# Olist Customer Segmentation

## **Introduction**

This project aims to build a robust customer segmentation by analyzing purchasing behaviors within the public Olist e-commerce dataset, available on Kaggle: https://www.kaggle.com/code/anshumoudgil/olist-ecommerce-analytics-quasi-poisson-poly-regs/input. The primary goal is to move beyond a one-size-fits-all approach and understand the distinct patterns of consumption among different user groups.

By leveraging unsupervised machine learning, specifically the K-Means clustering algorithm, this analysis identifies and characterizes different customer profiles. The final output is a set of well-defined customer personas that can be used to inform and direct targeted marketing campaigns, ultimately leading to more effective customer engagement and business growth.

## **Business Problem**

As a prominent Brazilian e-commerce marketplace, Olist operates within a complex ecosystem, connecting thousands of different sellers to millions of customers. In a vast and diverse e-commerce marketplace like Olist, a "one-size-fits-all" strategy for marketing, sales, and customer service is inefficient and costly. Without a deep understanding of the customer base, the company faces significant challenges:

* **Ineffective Marketing Spend**: Generic campaigns often fail to resonate with the specific needs and motivations of different customers, leading to a low return on investment (ROI).

* **Lost Sales Opportunitie**s: Sales teams cannot tailor their approach to high-value or high-potential customers, missing chances for upselling and cross-selling.

* **Customer Churn**: A lack of personalized experience can lead to low customer loyalty, with users failing to become repeat buyers.

To overcome these obstacles and drive sustainable growth, Olist needs to answer critical strategic questions about its customers. This project directly addresses this need by using data-driven segmentation to answer the following:

* **Marketing**: Which customer groups should we target with specific promotions?

* **Sales**: How can we optimize sales strategies for different customer profiles?

* **Product**: What types of products appeal to which customers?

* **Customer Service**: Which customers require more attention or support?

* **Profitability**: Who are our most profitable customers?

  

## **EDA Summary (Exploratory Data Analysis)**
The exploratory analysis revealed several key characteristics of the Olist dataset, which directly informed the feature engineering and modeling strategy.

**Key Findings:**

**Data Distribution and Preprocessing:**

* Monetary values, such as price and payment value, were heavily skewed with significant outliers. A logarithmic transformation was identified as a necessary step to normalize their distribution for modeling.

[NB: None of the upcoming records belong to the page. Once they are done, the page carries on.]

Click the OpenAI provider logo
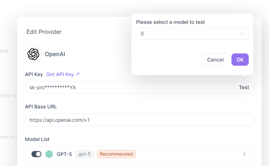Viewport: 269px width, 166px height. coord(33,54)
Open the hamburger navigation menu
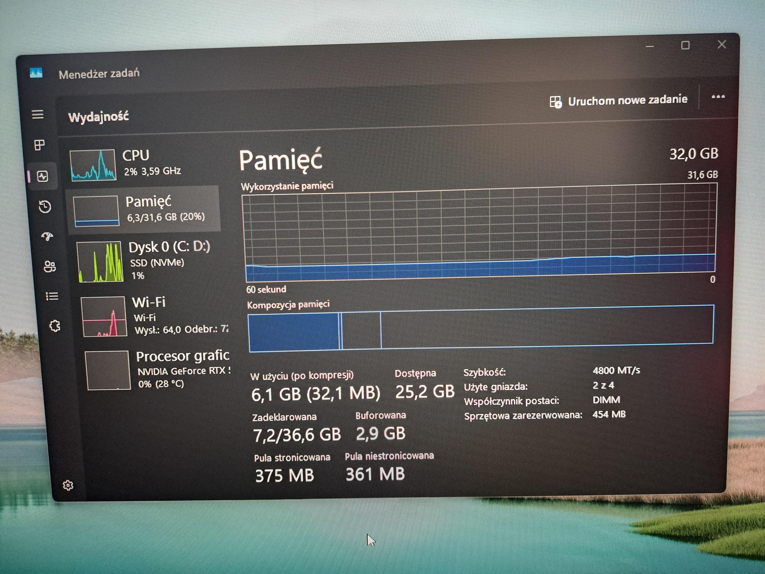 (38, 115)
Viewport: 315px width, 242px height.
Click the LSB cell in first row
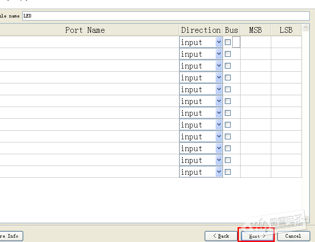(x=286, y=42)
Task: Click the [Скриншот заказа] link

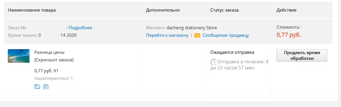Action: 54,60
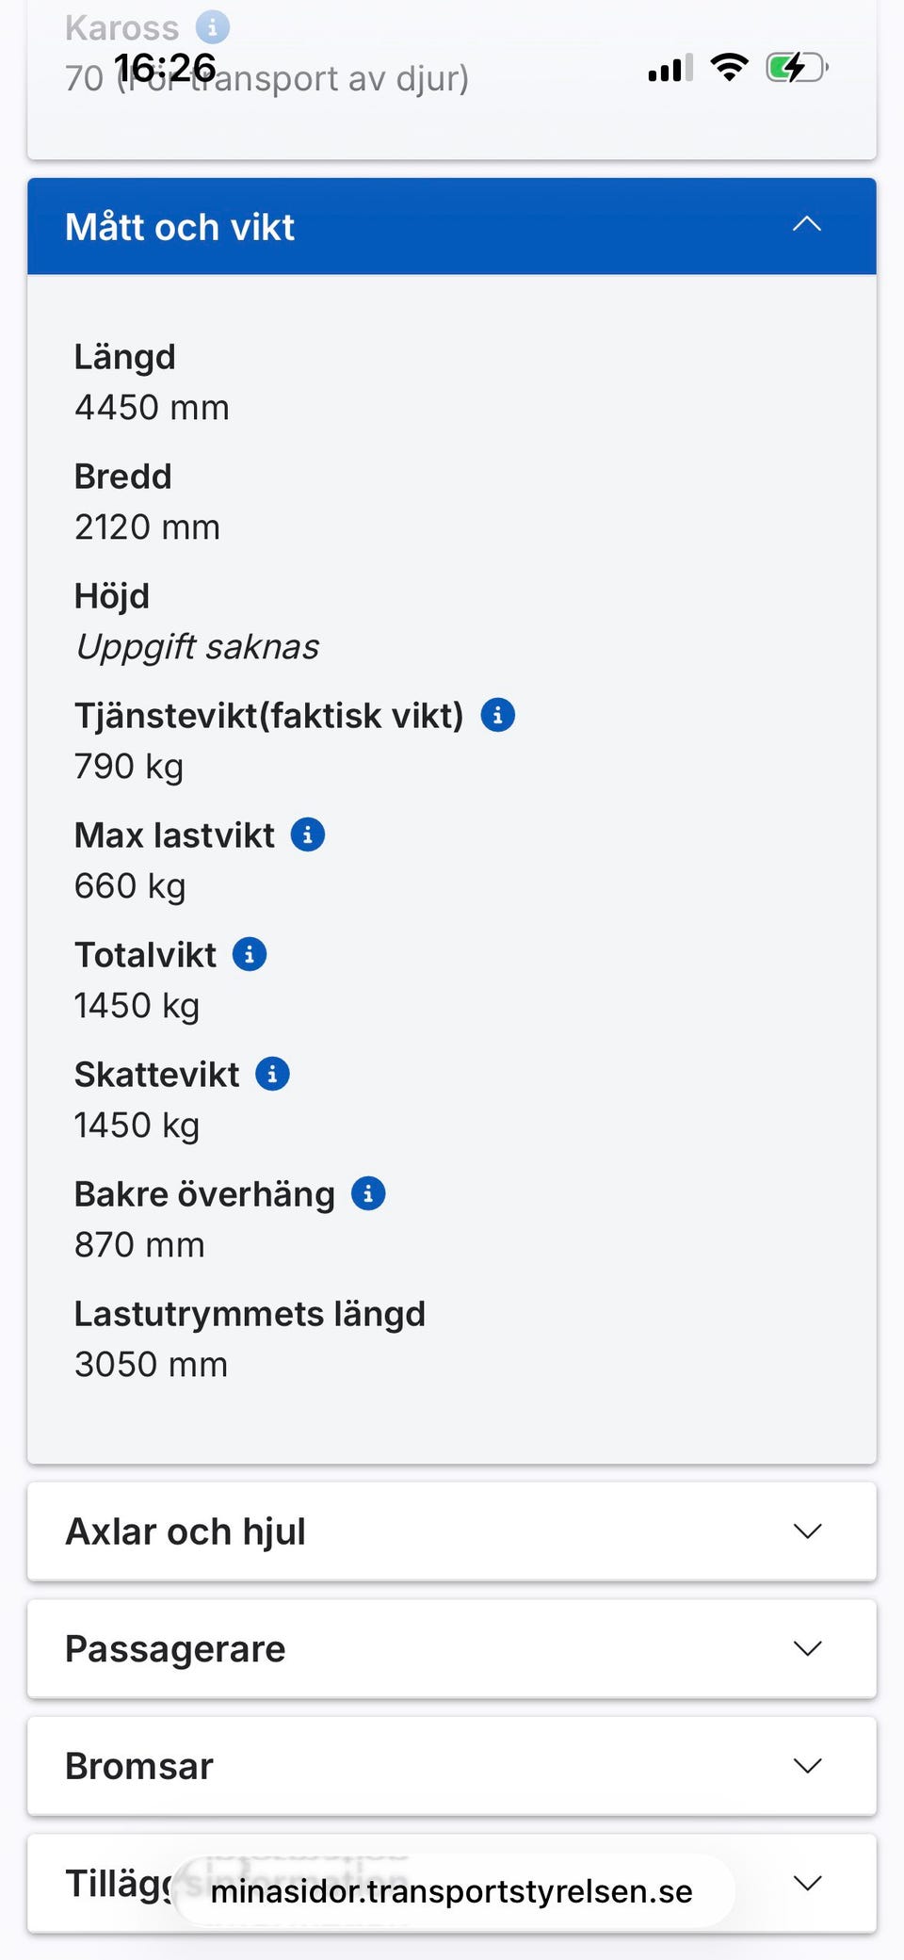
Task: Tap info icon beside Tjänstevikt(faktisk vikt)
Action: coord(498,716)
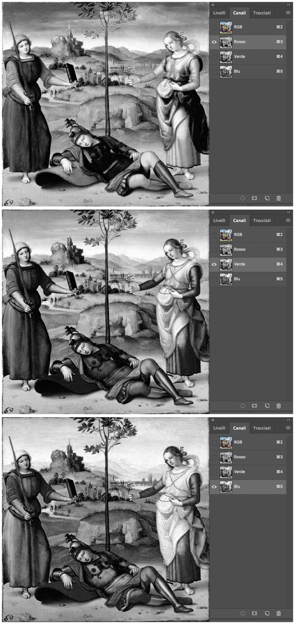Toggle Rosso channel visibility in Blu-active panel
295x624 pixels.
[x=215, y=457]
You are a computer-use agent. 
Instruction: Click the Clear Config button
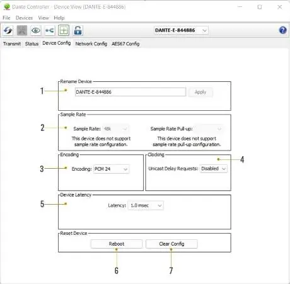click(x=171, y=244)
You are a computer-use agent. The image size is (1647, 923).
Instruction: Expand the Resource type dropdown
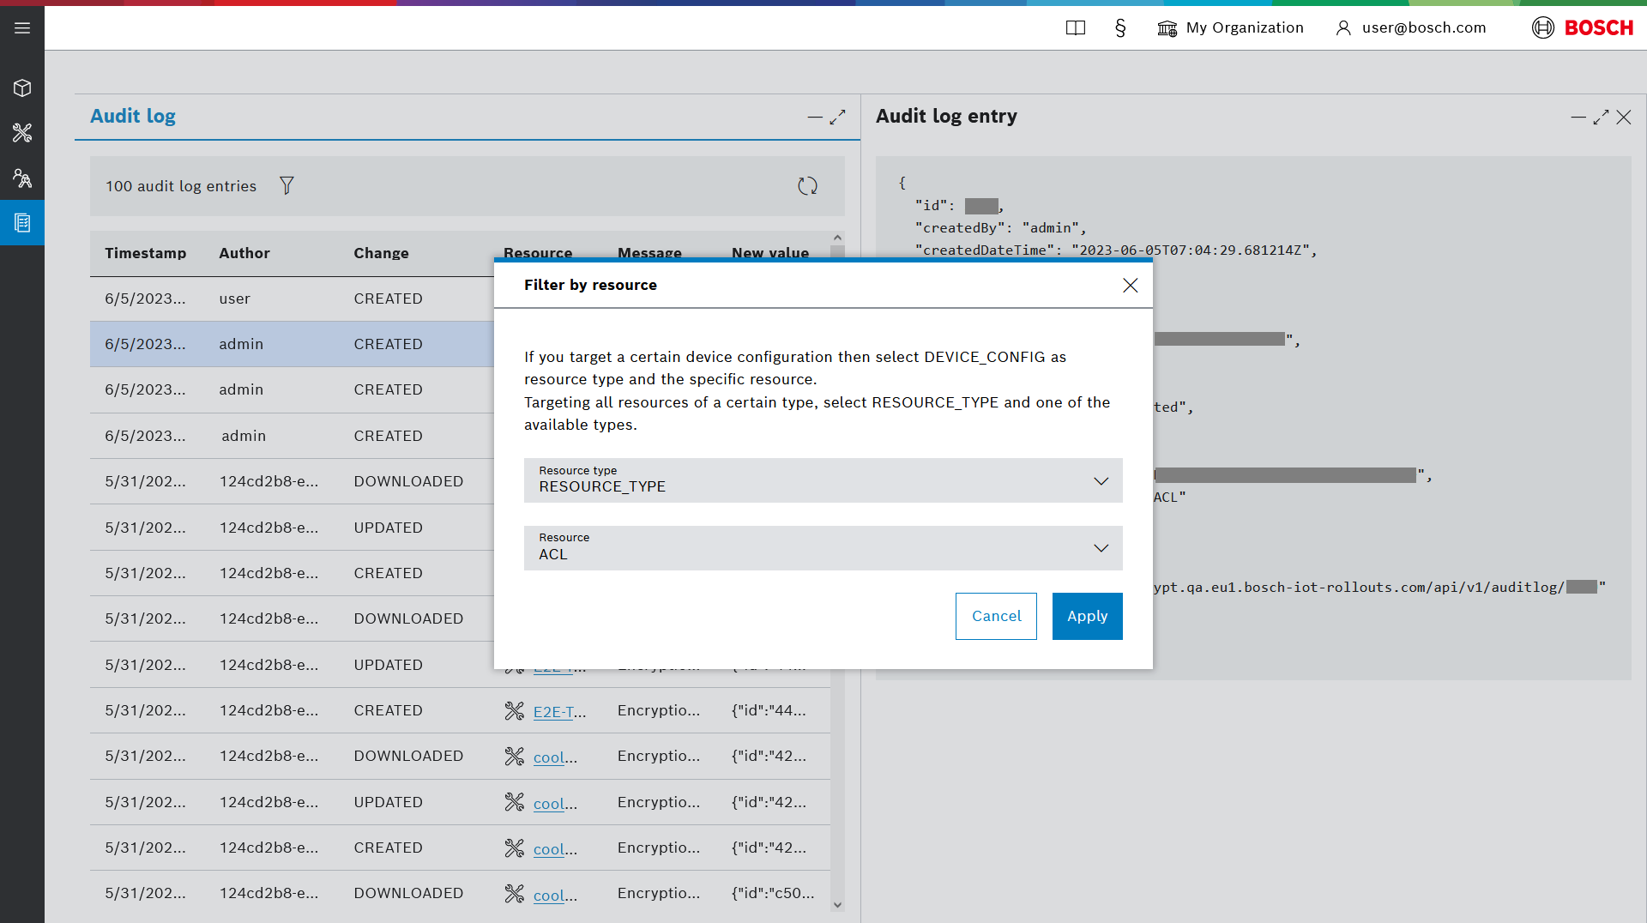click(x=823, y=480)
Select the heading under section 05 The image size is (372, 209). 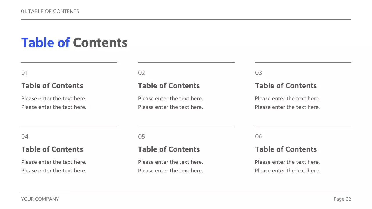[x=169, y=149]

* The original 73 product categories were consolidated into 13 macro-categories based on their similarities, simplifying the analysis and making patterns more interpretable.

**Geographical Concentration:**

* A significant portion of revenue and order volume is concentrated in Brazil's Southeast region.

* Interestingly, states with a lower order volume often exhibit a higher average payment value, which is also correlated with higher freight costs.

**Customer Satisfaction and Behavior:**

* While over 70% of reviews are positive (4 or 5 stars), there is a notable polarization. The volume of very negative reviews (1 star) is greater than neutral and bad reviews (2-3 stars) combined, suggesting that customers either have a good experience or a very poor one.

* Crucially, the highest-grossing and most frequently ordered product category is also the one with the worst average review score, pointing to a major potential problem area in customer experience.

**Payment Patterns:**

* Credit cards are the dominant payment method, offering the widest range of transaction values.

* Most purchases are paid in a single installment, but when installments are used, it is common to have more than two. Higher purchase values are strongly correlated with a higher number of installments.

**Key Correlations:**

* A strong positive correlation between price and payment_value confirms the data's integrity.

* A moderate positive correlation between price and freight_value suggests that more expensive items tend to cost more to ship.

* The strongest negative correlation was between payment_installments and payment_type, confirming that installments are an exclusive feature of credit card payments.